From the first line to the last, print the data exactly.

Stored data
☆ ☆ ☆ ☆ ☆ ☆ ☆

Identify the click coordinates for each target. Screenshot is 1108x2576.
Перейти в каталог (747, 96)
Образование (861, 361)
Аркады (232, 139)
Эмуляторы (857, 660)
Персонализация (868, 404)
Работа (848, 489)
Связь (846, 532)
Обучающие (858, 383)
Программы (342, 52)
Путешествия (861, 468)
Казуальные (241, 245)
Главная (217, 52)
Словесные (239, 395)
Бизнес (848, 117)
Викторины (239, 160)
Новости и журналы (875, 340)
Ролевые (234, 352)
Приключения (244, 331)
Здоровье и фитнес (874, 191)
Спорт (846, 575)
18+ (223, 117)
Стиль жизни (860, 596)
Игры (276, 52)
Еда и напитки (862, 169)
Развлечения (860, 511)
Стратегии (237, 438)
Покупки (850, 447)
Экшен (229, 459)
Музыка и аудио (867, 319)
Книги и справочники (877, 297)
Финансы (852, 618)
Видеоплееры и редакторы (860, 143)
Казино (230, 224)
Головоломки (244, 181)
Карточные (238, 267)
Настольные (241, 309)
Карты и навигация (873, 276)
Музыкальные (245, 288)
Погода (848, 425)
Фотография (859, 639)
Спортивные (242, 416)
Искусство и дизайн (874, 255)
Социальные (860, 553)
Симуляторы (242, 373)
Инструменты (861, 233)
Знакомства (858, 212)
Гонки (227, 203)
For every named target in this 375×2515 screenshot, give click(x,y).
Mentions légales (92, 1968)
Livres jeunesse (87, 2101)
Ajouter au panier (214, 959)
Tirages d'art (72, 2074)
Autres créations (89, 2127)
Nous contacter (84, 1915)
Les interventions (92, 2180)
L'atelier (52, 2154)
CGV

☆ ☆ ☆ ☆ ☆ ☆ ☆

Finished exercise
Identify the click coordinates for each target. Screenshot is 1108x2576.
Перейти в каталог (747, 96)
Образование (861, 361)
Аркады (232, 139)
Эмуляторы (857, 660)
Персонализация (868, 404)
Работа (848, 489)
Связь (846, 532)
Обучающие (858, 383)
Программы (342, 52)
Путешествия (861, 468)
Казуальные (241, 245)
Главная (217, 52)
Словесные (239, 395)
Бизнес (848, 117)
Викторины (239, 160)
Новости и журналы (875, 340)
Ролевые (234, 352)
Приключения (244, 331)
Здоровье и фитнес (874, 191)
Спорт (846, 575)
18+ (223, 117)
Стиль жизни (860, 596)
Игры (276, 52)
Еда и напитки (862, 169)
Развлечения (860, 511)
Стратегии (237, 438)
Покупки (850, 447)
Экшен (229, 459)
Музыка и аудио (867, 319)
Книги и справочники (877, 297)
Финансы (852, 618)
Видеоплееры и редакторы (860, 143)
Казино (230, 224)
Головоломки (244, 181)
Карточные (238, 267)
Настольные (241, 309)
Карты и навигация (873, 276)
Музыкальные (245, 288)
Погода (848, 425)
Фотография (859, 639)
Спортивные (242, 416)
Искусство и дизайн (874, 255)
Социальные (860, 553)
Симуляторы (242, 373)
Инструменты (861, 233)
Знакомства (858, 212)
Гонки (227, 203)
For every named target in this 375×2515 screenshot, give click(x,y).
Mentions légales (92, 1968)
Livres jeunesse (87, 2101)
Ajouter au panier (214, 959)
Tirages d'art (72, 2074)
Autres créations (89, 2127)
Nous contacter (84, 1915)
Les interventions (92, 2180)
L'atelier (52, 2154)
CGV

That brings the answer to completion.